Copy out exactly the lines from the one containing "This screenshot has height=698, width=959." to the last line of the records below, both included, and leave out any pictures.
(Records provided begins)
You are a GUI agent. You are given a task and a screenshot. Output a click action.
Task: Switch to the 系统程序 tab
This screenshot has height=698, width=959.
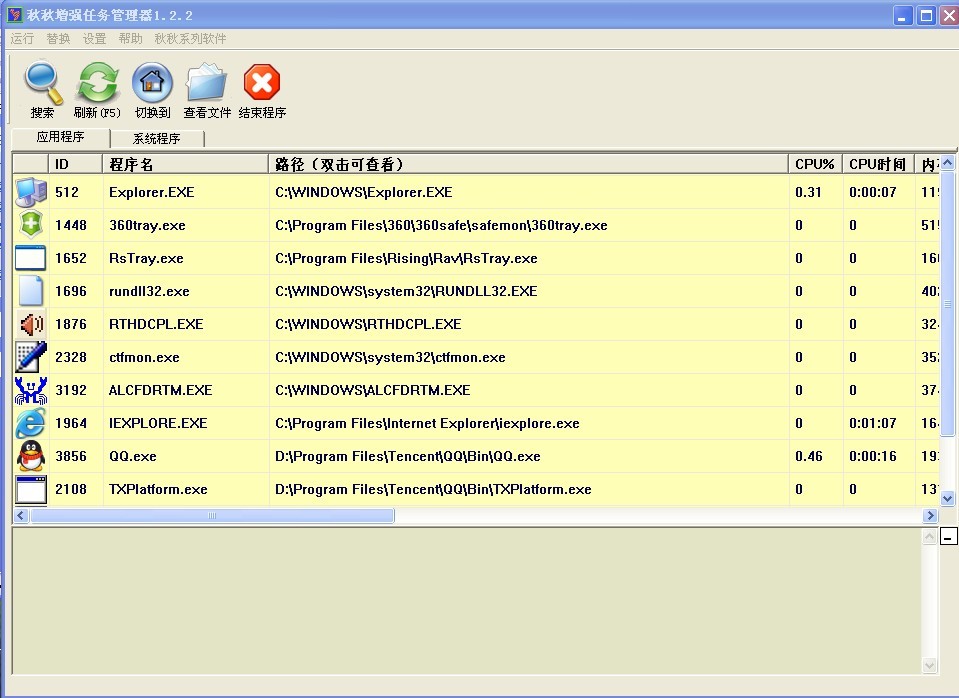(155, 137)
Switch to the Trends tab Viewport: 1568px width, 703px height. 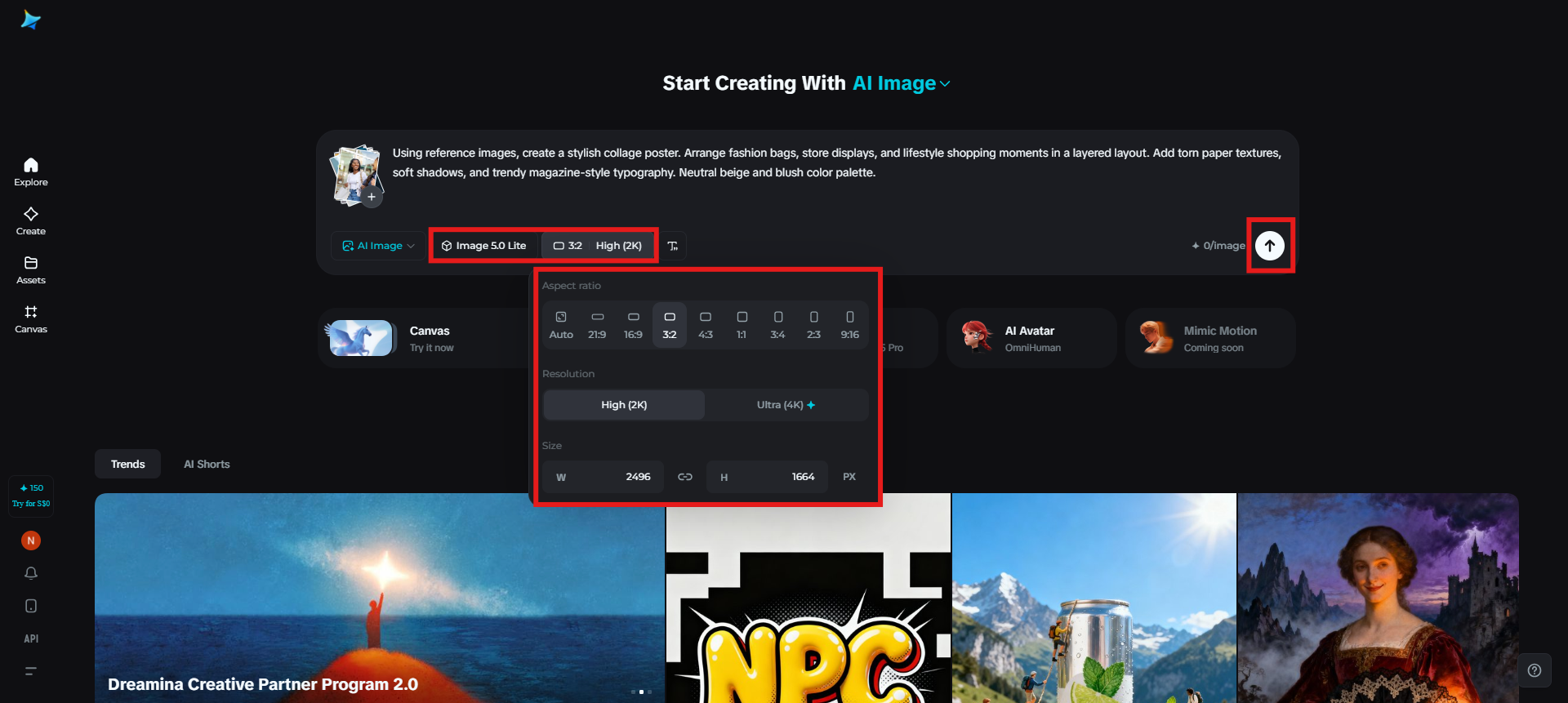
(Records provided ends)
■ **Answer**:
This screenshot has height=698, width=959.
(155, 137)
Switch to the Trends tab Viewport: 1568px width, 703px height. 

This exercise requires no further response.